Yeremia 25 menjadi titik penting yang menyatakan maksud Allah atas Yehuda. Setelah sebelumnya Ia menyatakan bahwa Yehuda akan mengalami 70 tahun penghukuman di tanah Babel, kini giliran Allah yang menyatakan rencana-Nya kepada bangsa-bangsa lain. Babel tidak dibiarkan-Nya menjadi pusat sejarah, karena Babel hanyalah alat-Nya. Kini Ia juga hendak menyatakan keadilan-Nya kepada bangsa-bangsa lain. Apa sebabnya? Rupanya sama seperti Yehuda bangsa-bangsa ini berpikir mereka bebas berbuat semaunya tanpa harus bertanggung jawab kepada Allah.

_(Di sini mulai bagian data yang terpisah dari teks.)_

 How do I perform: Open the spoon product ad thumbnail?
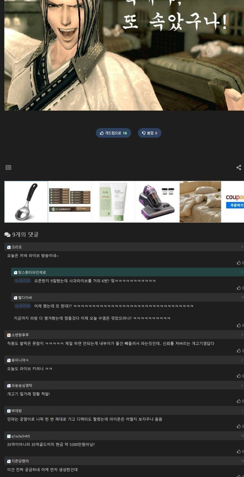point(26,202)
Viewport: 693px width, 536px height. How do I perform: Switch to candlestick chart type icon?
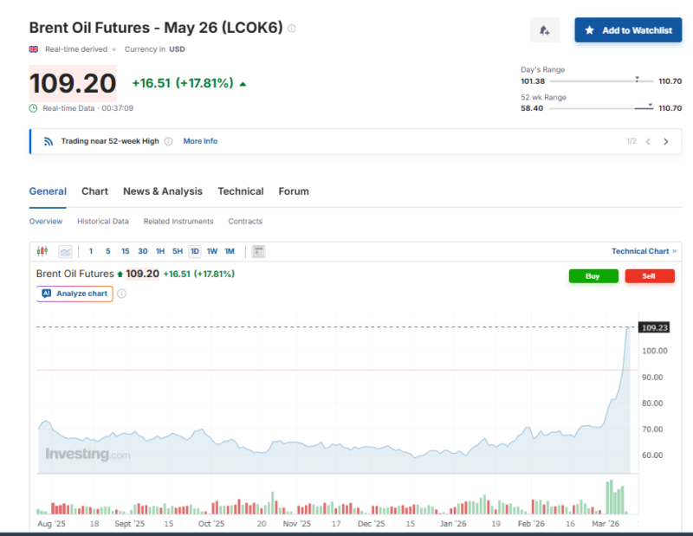coord(42,251)
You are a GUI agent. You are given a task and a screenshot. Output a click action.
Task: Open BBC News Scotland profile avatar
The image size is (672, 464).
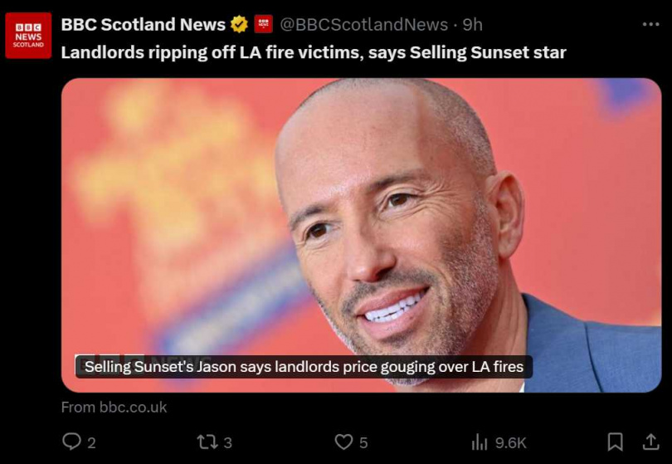[28, 36]
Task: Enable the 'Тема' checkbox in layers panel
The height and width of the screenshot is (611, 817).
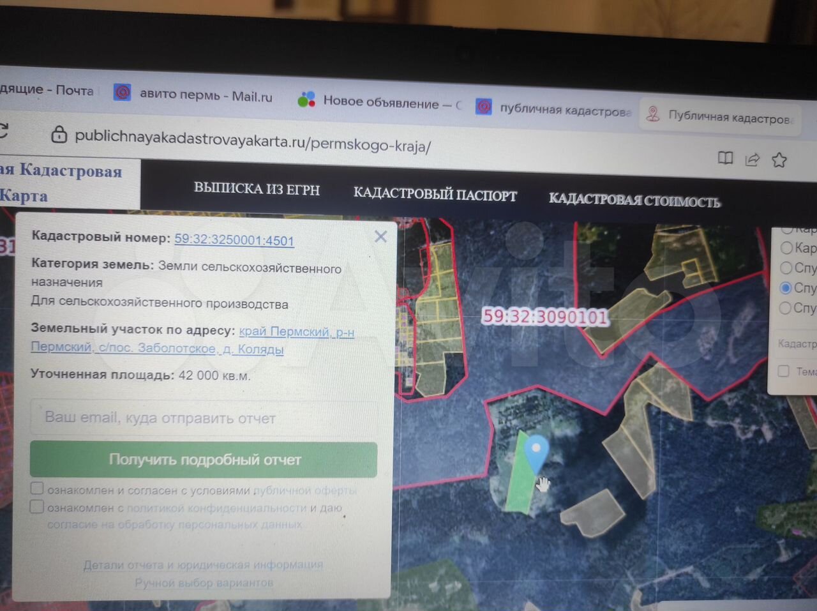Action: point(784,371)
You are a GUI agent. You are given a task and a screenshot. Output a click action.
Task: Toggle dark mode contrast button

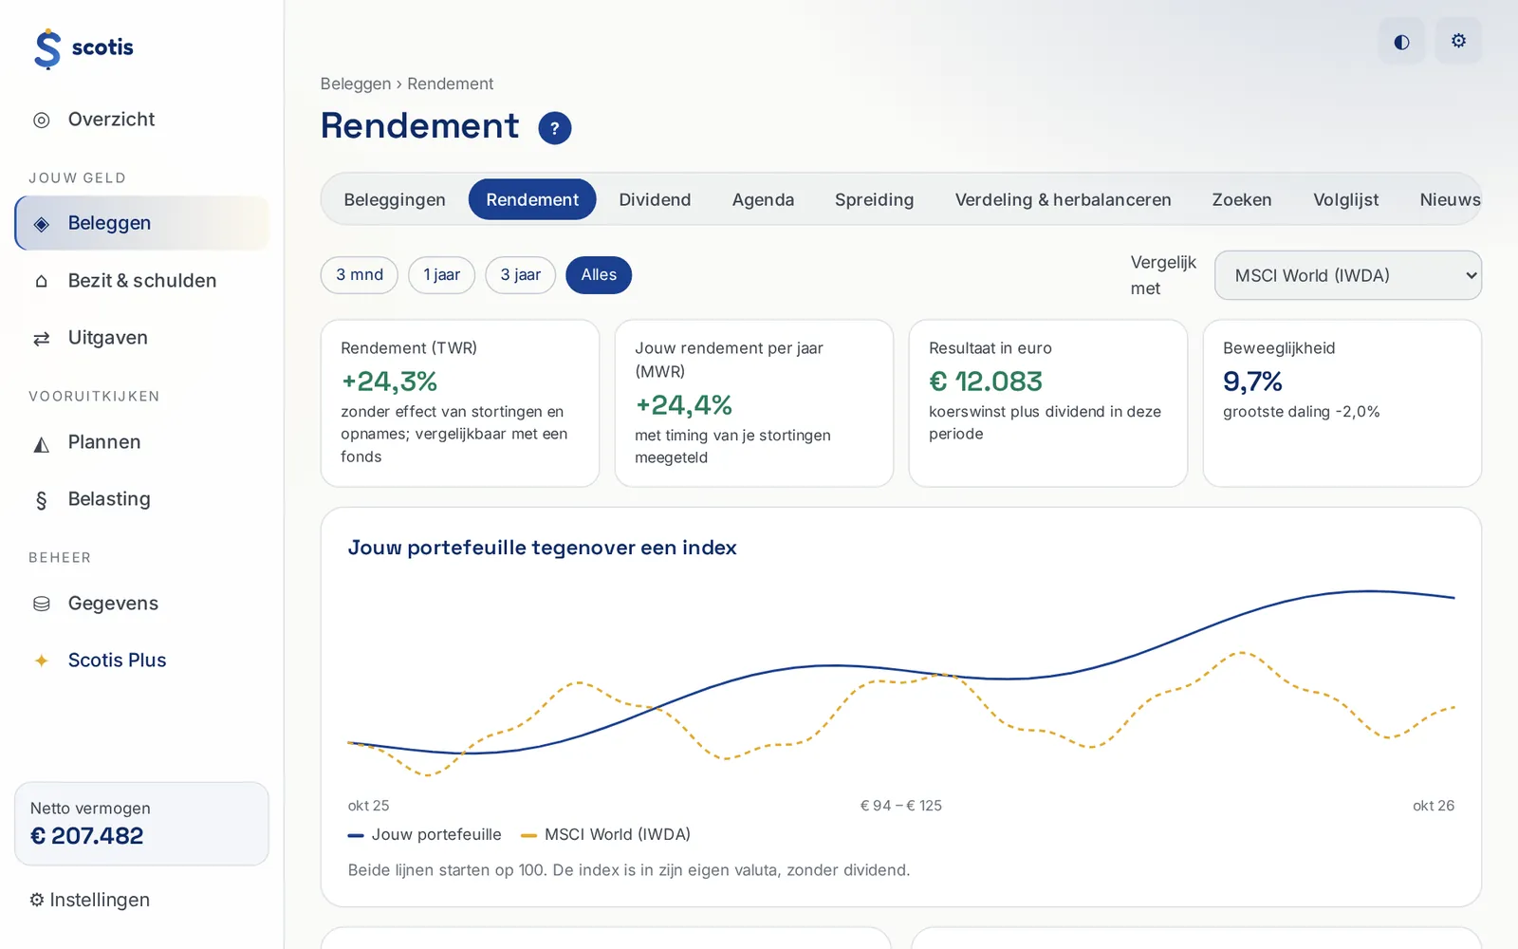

Tuhan menghendaki agar segala bangsa tunduk kepada-Nya. Pemberontakan kepada-Nya menghasilkan konsekuensi yang tidak mudah untuk dihadapi. Maka pilihannya adalah meletakkan seluruh hidup dan kepercayaan kita kepada Allah. Jalan hidup yang dilalui bersama Allah melahirkan rasa damai sejahtera yang melampaui segala akal.